Directions
(a) In the article about the University of Washington walkout, rewrite the paragraph beginning "The administration has already told students" as a brief bulleted list that keeps its main facts.
(b) Name every University of Washington campus mentioned in the article about the walkout.
(c) Carry on the article about the University of Washington walkout from its last sentence.

Living with the scars of slavery

March 4, 2015

Students at the three University of Washington (UW) campuses--Seattle, Tacoma, and Bothell--organized a walkout on February 25 to protest the lack of diversity at UW. At the Seattle campus alone, more than 1,000 students, staff, faculty and community members marched and rallied for three-and-a-half hours. Members of Outside Agitators 206 (OA206), a Black Lives Matter group in Seattle, as well as students from various departments and campus organizations, organized the day's actions.

The administration has already told students that it will soon meet key organizers and submit a written response to their demands. Meanwhile, students continue organizing. At least three different meetings will take place this week: one for graduate students to discuss how to support the Black Lives Matter movement; another to build a coalition against future budget cuts and tuition hikes; and the UW State of Emergency meeting organized by the Black Student Union. Among other issues, it will discuss repealing I-200, an anti-affirmative action initiative passed by Washington state voters in 1998.

Records taken from a dataset:
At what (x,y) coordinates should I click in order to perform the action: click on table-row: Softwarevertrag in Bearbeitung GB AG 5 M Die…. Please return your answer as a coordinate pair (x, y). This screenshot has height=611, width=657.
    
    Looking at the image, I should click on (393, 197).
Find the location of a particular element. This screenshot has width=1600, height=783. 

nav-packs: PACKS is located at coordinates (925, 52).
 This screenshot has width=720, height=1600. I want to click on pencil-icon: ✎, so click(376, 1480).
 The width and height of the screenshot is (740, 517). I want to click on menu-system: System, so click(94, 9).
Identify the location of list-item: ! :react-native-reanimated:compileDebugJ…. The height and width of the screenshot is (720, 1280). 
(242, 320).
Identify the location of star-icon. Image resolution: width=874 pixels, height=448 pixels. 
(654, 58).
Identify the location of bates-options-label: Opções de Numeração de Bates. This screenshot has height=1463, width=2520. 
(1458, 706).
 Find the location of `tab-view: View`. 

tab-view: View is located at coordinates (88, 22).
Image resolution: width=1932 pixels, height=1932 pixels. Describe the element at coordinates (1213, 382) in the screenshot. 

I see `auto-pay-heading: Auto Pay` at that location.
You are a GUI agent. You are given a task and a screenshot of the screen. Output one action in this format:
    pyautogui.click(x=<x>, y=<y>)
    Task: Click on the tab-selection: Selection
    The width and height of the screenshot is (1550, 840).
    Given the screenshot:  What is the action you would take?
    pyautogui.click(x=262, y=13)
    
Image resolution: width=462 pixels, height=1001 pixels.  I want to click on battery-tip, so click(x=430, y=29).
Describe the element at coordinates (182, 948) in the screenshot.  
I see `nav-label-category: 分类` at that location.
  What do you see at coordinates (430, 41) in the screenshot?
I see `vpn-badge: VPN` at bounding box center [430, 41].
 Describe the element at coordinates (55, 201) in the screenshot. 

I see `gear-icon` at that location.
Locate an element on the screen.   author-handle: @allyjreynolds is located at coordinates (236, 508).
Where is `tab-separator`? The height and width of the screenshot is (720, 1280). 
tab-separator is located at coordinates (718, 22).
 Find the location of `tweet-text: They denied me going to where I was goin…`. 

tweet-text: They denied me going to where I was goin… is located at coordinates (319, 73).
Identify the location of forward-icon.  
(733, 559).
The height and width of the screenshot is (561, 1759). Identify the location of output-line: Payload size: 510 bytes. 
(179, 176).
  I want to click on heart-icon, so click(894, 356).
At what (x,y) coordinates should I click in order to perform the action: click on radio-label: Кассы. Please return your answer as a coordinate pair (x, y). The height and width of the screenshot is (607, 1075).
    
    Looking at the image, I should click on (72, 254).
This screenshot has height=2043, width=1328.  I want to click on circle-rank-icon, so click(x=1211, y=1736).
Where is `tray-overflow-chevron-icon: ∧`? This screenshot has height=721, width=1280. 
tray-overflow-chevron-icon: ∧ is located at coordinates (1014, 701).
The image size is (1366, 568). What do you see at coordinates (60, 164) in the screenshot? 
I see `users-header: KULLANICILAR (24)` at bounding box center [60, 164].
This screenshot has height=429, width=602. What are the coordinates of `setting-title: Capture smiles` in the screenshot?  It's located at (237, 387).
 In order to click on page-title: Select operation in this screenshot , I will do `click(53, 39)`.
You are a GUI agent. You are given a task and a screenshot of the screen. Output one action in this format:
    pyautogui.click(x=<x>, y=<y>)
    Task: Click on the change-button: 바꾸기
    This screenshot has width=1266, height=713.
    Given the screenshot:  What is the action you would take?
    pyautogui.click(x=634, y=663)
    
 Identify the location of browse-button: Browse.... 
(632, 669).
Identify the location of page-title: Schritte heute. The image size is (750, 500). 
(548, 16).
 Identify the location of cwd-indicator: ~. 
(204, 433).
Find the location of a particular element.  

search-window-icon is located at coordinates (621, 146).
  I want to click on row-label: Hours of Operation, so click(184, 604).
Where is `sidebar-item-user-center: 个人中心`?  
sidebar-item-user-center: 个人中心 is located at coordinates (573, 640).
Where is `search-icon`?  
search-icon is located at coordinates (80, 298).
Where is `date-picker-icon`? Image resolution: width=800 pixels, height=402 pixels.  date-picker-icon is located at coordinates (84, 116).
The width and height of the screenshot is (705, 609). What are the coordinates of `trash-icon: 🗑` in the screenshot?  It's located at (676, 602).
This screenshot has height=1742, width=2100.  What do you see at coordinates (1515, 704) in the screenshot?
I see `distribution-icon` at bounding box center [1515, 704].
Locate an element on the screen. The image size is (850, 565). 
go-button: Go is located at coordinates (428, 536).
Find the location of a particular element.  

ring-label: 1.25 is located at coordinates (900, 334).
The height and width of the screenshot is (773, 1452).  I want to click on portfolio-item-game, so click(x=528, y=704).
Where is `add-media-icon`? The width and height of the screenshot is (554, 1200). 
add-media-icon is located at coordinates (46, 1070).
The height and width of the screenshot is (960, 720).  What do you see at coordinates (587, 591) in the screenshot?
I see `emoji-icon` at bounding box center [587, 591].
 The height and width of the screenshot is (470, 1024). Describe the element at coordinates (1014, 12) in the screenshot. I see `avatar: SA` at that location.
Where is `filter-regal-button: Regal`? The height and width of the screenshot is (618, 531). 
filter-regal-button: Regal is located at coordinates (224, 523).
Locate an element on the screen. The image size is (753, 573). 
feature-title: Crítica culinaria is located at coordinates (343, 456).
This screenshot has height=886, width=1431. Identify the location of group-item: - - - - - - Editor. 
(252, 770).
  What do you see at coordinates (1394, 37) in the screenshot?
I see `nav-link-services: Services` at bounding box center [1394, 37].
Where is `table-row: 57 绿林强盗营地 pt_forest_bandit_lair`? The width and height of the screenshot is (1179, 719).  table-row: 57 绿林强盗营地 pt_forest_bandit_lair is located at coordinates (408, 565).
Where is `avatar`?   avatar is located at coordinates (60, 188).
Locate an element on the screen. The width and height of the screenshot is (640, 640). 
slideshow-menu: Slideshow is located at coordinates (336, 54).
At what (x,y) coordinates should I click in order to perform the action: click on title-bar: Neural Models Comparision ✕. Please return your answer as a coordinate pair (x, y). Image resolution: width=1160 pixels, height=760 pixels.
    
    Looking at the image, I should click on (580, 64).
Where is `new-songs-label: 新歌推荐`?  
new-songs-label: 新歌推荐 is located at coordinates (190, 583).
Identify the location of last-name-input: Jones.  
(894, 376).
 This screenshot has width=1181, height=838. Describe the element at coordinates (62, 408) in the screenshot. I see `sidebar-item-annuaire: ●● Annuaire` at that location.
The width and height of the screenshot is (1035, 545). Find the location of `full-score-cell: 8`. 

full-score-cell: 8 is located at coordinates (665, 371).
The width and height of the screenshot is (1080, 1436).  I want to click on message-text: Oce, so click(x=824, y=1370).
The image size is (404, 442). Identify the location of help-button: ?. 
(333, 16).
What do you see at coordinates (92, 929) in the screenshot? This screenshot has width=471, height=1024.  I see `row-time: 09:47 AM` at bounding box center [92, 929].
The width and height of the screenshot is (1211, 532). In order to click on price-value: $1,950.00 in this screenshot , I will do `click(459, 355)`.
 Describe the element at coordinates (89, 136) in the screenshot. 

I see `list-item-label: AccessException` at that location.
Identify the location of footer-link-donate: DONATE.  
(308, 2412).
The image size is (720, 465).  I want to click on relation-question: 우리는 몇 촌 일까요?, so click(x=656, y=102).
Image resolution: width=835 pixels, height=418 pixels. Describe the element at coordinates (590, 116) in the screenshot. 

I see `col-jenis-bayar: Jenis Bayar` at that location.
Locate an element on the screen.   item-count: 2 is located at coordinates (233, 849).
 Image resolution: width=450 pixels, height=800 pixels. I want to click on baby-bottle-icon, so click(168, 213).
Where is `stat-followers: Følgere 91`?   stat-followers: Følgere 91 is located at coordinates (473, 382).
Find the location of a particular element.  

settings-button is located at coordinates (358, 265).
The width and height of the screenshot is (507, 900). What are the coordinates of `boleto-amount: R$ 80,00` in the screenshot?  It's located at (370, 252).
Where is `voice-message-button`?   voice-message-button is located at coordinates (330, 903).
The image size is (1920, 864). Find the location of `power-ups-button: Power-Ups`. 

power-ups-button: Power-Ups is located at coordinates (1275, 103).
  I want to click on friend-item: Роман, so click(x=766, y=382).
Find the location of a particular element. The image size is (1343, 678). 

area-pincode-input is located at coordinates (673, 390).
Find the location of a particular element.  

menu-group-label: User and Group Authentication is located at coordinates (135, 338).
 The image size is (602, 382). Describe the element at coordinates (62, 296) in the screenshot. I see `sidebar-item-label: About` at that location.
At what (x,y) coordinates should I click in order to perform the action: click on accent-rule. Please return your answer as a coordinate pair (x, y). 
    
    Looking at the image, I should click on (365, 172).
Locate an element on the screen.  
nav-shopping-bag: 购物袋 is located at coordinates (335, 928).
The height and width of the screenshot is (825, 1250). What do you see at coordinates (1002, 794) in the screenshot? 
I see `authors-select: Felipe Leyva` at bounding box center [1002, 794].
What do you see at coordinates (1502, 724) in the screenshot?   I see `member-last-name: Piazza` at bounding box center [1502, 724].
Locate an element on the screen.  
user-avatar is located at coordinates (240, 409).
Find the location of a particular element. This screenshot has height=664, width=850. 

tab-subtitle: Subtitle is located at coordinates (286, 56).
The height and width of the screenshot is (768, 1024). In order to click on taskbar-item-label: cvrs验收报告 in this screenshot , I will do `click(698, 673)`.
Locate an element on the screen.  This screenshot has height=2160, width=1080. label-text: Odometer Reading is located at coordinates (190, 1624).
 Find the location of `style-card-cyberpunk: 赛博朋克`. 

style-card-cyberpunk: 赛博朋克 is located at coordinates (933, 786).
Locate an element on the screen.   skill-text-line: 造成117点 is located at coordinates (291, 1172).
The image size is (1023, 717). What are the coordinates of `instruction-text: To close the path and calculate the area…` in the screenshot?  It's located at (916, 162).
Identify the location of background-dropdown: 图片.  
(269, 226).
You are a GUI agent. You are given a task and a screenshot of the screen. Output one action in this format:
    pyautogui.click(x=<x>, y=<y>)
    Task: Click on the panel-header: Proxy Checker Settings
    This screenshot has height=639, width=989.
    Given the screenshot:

Response list
(a)
- The UW administration told students it will soon meet key organizers and give a written response to their demands.
- Students are continuing to organize, with at least three meetings this week:
  - a graduate student meeting on how to support the Black Lives Matter movement
  - a meeting to build a coalition against future budget cuts and tuition hikes
  - the UW State of Emergency meeting, organized by the Black Student Union, which will take up repealing I-200, an anti-affirmative action initiative that Washington state voters passed in 1998

(b)
- Seattle
- Tacoma
- Bothell

(c)
During the walkout, UW senior Sarra Tekola addressed the crowd about the issue of affirmative action, the racist reality faced by African Americans today and the importance of pressuring institutions of power to demand change. Tekola is a project intern with Washington Leaders for Conversations about Climate and an activist with Divest UW, a student group demanding that UW divest from fossil fuels. Here, we reprint her speech.

FIRST OFF, I just want to acknowledge that we are standing on stolen Duwamish land.

My name is Sarra Tekola. I'm a senior here. I'm also a member of Divest UW. We are working to get UW to stop investing in fossil fuels because these companies are ruining our future.

Dr. King once said, "Our freedom is inextricably bound to the freedom of every soul on earth." Black Lives Matter because until Blacks are free from a racist, classist system, we all suffer. Wherever the conditions are the worst, that is where you find us; that is why when you improve Black lives, you improve society.

Black people have been subjected to the worst conditions, redlined to the poorest of neighborhoods, with the worst pollution, most destitute schools, the greatest amount of hazards, the least amount of transit. We have the highest rates of asthma, diabetes, hypertension and heart disease.

And if we are lucky enough to escape death by poverty diseases, we still have to face being 22 times more likely to be shot by the police. And even if we escape these challenges, one in three Black men are in jail, and Black women are the most likely to receive subprime mortgage loans, leading them to have the highest rate of foreclosures on their homes.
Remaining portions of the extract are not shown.